■ DIRECTIONS ■
Apart from the pictures, return every line of the listing exactly.

■ MATERIAL TO PROCESS ■
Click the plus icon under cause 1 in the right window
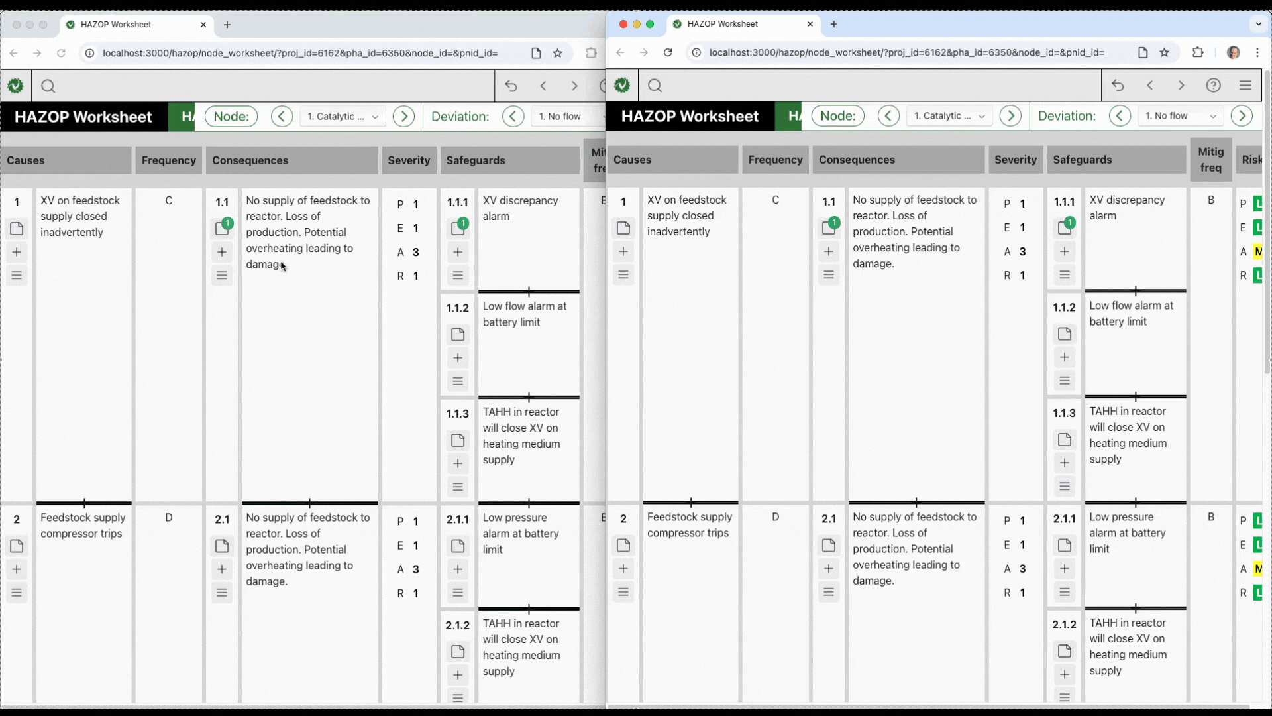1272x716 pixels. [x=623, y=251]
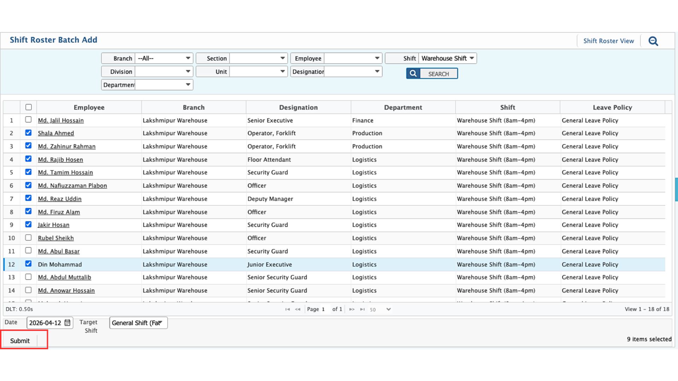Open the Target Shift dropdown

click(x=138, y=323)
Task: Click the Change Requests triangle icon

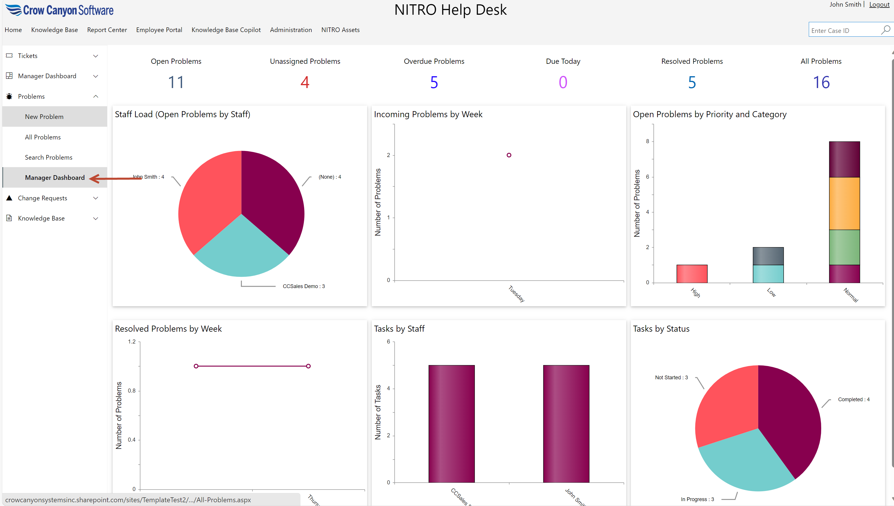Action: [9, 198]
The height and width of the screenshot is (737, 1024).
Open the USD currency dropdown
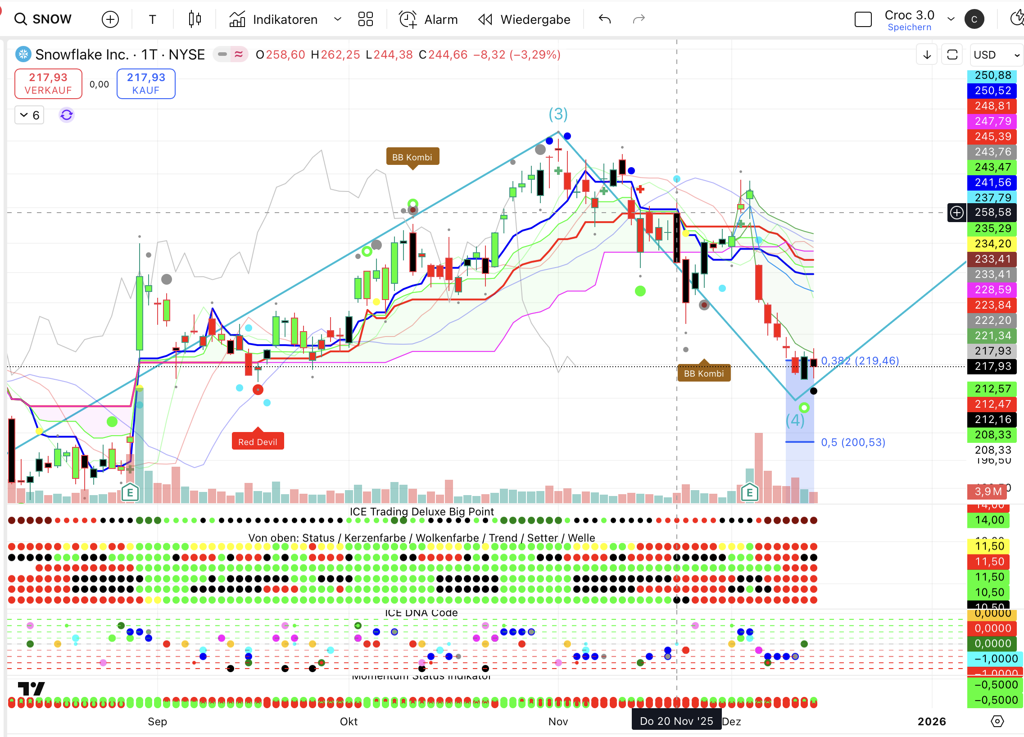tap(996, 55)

■ COMPLETED EXERCISE ■
Click the plus icon under cause 1 in the right window
1272x716 pixels. [x=623, y=251]
Open the Target Shift dropdown

click(x=138, y=323)
Task: Click the Change Requests triangle icon

Action: [9, 198]
The height and width of the screenshot is (737, 1024).
Open the USD currency dropdown
tap(996, 55)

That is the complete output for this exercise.